**PROBLEM STATEMENT**
Range to reproduce from the entries below: the line with "Select View Details and Versions", the line with "This screenshot has height=699, width=914.", and every line in between. Give them exactly and give nothing else.

===== EXERCISE MATERIAL =====

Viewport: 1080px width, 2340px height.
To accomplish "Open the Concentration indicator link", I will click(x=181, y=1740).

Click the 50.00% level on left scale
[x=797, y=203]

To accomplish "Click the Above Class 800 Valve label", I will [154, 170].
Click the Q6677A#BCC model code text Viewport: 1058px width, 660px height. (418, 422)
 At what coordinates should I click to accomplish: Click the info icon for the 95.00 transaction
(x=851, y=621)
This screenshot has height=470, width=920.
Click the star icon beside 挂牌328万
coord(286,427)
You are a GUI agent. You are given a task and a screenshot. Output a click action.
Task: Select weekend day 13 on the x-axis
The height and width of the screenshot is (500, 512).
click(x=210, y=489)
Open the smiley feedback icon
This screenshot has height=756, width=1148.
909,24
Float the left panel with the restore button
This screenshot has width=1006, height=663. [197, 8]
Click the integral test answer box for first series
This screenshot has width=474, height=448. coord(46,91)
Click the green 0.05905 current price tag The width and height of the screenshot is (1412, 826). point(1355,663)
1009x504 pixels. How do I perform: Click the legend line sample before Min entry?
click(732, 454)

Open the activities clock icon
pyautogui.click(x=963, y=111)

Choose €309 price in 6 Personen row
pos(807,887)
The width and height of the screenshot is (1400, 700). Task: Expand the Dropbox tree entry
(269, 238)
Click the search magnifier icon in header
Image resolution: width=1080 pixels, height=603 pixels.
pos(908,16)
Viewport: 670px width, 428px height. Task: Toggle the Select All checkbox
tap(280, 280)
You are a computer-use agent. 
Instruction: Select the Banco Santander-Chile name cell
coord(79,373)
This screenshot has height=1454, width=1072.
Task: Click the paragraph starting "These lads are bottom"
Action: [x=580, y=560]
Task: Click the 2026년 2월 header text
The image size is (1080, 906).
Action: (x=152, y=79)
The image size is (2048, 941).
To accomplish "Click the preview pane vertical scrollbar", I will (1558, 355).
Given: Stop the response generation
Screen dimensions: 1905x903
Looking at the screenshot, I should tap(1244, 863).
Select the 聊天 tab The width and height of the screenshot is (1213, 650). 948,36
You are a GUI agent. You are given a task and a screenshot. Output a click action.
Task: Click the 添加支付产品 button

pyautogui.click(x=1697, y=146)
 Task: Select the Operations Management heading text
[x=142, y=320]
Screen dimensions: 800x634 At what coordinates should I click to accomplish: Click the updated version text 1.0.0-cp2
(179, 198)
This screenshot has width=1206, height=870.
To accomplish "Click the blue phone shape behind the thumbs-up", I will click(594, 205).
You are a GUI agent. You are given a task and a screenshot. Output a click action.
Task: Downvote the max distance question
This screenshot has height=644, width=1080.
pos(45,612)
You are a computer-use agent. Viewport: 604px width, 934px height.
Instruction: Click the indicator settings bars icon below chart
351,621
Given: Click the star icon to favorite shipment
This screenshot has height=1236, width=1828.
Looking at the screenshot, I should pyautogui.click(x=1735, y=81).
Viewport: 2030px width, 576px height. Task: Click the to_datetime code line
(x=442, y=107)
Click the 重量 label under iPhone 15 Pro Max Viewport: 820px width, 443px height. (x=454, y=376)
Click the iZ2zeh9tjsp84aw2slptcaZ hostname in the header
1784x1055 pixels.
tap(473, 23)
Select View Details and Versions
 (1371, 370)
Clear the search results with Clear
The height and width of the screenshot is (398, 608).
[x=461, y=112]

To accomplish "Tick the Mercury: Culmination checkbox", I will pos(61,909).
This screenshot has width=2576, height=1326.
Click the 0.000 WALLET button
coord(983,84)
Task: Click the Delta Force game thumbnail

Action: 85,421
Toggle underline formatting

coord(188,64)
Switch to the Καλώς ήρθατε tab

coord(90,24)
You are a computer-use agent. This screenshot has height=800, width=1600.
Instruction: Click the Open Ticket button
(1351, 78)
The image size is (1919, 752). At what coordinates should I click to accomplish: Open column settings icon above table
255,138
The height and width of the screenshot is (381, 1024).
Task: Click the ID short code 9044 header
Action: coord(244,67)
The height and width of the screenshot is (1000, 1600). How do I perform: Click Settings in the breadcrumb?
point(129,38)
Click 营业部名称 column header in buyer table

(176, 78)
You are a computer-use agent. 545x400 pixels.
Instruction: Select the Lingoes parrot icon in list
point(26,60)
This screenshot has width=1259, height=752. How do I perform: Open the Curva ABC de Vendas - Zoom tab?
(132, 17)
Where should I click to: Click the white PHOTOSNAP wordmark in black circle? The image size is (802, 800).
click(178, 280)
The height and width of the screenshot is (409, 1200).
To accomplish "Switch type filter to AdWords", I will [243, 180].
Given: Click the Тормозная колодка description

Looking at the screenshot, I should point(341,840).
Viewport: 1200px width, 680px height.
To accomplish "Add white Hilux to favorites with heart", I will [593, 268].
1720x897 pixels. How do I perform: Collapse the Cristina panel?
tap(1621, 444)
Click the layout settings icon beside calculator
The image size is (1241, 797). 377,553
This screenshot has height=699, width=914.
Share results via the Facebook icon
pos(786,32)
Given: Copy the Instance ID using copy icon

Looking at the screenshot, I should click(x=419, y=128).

=====

**WRITTEN REPLY**
Select View Details and Versions
 (1371, 370)
Clear the search results with Clear
The height and width of the screenshot is (398, 608).
[x=461, y=112]

To accomplish "Tick the Mercury: Culmination checkbox", I will pos(61,909).
This screenshot has width=2576, height=1326.
Click the 0.000 WALLET button
coord(983,84)
Task: Click the Delta Force game thumbnail

Action: 85,421
Toggle underline formatting

coord(188,64)
Switch to the Καλώς ήρθατε tab

coord(90,24)
You are a computer-use agent. This screenshot has height=800, width=1600.
Instruction: Click the Open Ticket button
(1351, 78)
The image size is (1919, 752). At what coordinates should I click to accomplish: Open column settings icon above table
255,138
The height and width of the screenshot is (381, 1024).
Task: Click the ID short code 9044 header
Action: coord(244,67)
The height and width of the screenshot is (1000, 1600). How do I perform: Click Settings in the breadcrumb?
point(129,38)
Click 营业部名称 column header in buyer table

(176, 78)
You are a computer-use agent. 545x400 pixels.
Instruction: Select the Lingoes parrot icon in list
point(26,60)
This screenshot has width=1259, height=752. How do I perform: Open the Curva ABC de Vendas - Zoom tab?
(132, 17)
Where should I click to: Click the white PHOTOSNAP wordmark in black circle? The image size is (802, 800).
click(178, 280)
The height and width of the screenshot is (409, 1200).
To accomplish "Switch type filter to AdWords", I will [243, 180].
Given: Click the Тормозная колодка description

Looking at the screenshot, I should point(341,840).
Viewport: 1200px width, 680px height.
To accomplish "Add white Hilux to favorites with heart", I will [593, 268].
1720x897 pixels. How do I perform: Collapse the Cristina panel?
tap(1621, 444)
Click the layout settings icon beside calculator
The image size is (1241, 797). 377,553
This screenshot has height=699, width=914.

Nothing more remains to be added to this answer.